Perhaps we could study the real PSF by studying difference images in a thorough way? Student project!

The halo, seen in B-V

From flux to Albedo Posted on Mar 21, 2013 10:49AM

In posts below we have discussed how to best investigate colour differences. Here we saw that sky brightness and exposure time problems can be detected.

Using selected good images in B and V we found the pairs that also were close in time, and generated B-V images. We noted (discussed here) that B-V on the BS is not always near the published value of 0.92, even in images selected for not having (obvious) exposure time problems. We wonder if the value 0.92 is more of a classical photometer value? That the colour of the whole BS on average is 0.92? Perhaps – but we also wonder if the reflectivity of the Moon has a phase dependence so that the B-V colour, even if a BS average, is lunar phase dependent?

Here, we choose to bring the B-V value of the BS in our selected images to 0.92 in order to study which values we get for B-V on the DS. This in an attempt to see if we can discuss what the B-V color of the DS, and therefore of Earth is.

For a range in lunar phases equivalent to illuminated fraction from 35% to 50% we plot the B-V values of a slice across the lunar disc, through the centre and 40 rows wide. We average over the rows:

We have aligned the images by the deep cut, which corresponds to the BS/DS border – the terminator. On the right of this we have the BS and on the left the DS.

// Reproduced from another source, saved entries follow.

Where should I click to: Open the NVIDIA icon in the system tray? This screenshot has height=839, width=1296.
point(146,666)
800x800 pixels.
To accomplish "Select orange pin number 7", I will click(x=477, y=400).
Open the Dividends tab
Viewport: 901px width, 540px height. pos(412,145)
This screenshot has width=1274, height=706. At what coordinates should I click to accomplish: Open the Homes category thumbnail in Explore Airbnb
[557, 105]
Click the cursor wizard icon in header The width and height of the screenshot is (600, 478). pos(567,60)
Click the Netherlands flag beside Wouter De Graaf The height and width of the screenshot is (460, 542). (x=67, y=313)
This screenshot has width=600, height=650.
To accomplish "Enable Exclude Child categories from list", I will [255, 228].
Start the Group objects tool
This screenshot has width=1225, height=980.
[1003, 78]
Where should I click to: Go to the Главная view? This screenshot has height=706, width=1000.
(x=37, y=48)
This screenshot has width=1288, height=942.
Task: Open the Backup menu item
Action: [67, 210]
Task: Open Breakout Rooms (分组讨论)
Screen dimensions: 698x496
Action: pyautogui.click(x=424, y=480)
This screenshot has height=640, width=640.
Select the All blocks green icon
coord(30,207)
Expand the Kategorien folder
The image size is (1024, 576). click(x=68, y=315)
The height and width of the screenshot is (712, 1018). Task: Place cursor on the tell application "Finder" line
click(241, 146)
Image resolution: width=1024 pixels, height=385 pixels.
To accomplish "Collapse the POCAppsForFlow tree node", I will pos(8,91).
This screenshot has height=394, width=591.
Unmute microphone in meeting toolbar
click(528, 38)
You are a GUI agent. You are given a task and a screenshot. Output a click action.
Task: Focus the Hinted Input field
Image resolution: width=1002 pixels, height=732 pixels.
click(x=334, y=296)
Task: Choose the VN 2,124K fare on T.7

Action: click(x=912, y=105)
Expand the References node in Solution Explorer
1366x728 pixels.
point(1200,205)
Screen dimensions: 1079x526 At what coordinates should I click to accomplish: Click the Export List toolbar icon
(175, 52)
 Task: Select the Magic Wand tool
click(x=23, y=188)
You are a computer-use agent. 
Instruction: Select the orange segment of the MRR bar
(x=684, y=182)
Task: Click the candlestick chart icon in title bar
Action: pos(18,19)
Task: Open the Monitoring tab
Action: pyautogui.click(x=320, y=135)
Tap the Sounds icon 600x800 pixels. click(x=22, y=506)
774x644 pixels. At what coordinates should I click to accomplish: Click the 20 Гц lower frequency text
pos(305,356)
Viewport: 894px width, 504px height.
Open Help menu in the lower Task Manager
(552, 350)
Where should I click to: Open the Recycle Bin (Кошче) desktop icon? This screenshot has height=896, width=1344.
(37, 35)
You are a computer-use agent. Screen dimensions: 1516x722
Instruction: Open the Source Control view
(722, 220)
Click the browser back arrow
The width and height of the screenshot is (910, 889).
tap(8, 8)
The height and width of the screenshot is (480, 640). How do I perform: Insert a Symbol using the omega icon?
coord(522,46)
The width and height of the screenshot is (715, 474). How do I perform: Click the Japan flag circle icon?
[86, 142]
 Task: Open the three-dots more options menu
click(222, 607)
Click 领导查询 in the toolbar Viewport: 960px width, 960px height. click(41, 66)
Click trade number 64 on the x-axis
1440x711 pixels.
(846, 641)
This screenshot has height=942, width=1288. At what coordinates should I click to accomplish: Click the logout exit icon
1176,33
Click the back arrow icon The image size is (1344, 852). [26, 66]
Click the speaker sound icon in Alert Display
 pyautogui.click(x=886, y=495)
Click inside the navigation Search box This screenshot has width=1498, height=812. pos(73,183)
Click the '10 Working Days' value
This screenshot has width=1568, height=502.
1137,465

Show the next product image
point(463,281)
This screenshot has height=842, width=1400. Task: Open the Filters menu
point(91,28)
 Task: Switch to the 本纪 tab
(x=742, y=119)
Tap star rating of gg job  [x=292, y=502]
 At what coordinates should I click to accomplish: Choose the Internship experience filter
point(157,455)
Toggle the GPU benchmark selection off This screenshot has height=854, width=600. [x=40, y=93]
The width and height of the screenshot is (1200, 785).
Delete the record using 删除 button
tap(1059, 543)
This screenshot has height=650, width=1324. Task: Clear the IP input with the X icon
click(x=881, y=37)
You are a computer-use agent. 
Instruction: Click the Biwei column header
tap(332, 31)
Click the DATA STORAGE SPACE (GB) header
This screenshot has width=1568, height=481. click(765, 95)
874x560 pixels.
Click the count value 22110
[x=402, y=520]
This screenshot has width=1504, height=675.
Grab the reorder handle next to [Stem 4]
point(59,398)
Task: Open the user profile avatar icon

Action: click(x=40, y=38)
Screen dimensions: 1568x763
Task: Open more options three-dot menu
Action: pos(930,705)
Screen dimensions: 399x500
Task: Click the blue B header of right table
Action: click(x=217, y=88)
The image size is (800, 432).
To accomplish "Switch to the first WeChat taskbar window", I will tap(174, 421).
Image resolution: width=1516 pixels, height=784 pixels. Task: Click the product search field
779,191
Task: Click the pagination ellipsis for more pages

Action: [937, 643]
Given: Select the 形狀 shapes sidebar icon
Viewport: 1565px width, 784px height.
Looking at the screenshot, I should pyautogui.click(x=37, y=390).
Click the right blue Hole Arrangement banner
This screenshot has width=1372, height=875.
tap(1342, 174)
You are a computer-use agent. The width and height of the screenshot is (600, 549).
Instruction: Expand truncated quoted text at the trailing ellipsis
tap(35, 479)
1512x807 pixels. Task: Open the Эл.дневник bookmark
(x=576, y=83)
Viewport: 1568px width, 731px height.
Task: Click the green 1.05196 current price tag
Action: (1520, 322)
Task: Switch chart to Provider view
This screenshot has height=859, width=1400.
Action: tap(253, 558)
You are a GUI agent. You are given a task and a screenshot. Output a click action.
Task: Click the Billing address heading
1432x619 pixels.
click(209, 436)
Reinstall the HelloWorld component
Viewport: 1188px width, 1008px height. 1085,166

We see that the BS is level. We have offset the image values so that the BSs are near 0.92 (by eye). We see that the DS has a slope. We see some level differences in these slopes but the slopes themselves are fairly similar. For one of the profiles the B-V reaches as low as 0.5ish, but there is still a slope.

On the basis of that I think we ought to say that “B-V for earthshine is at or below 0.5 in absolute terms”. Better may be to say that “the DS B-V is 0.42 below the BS B-V level.”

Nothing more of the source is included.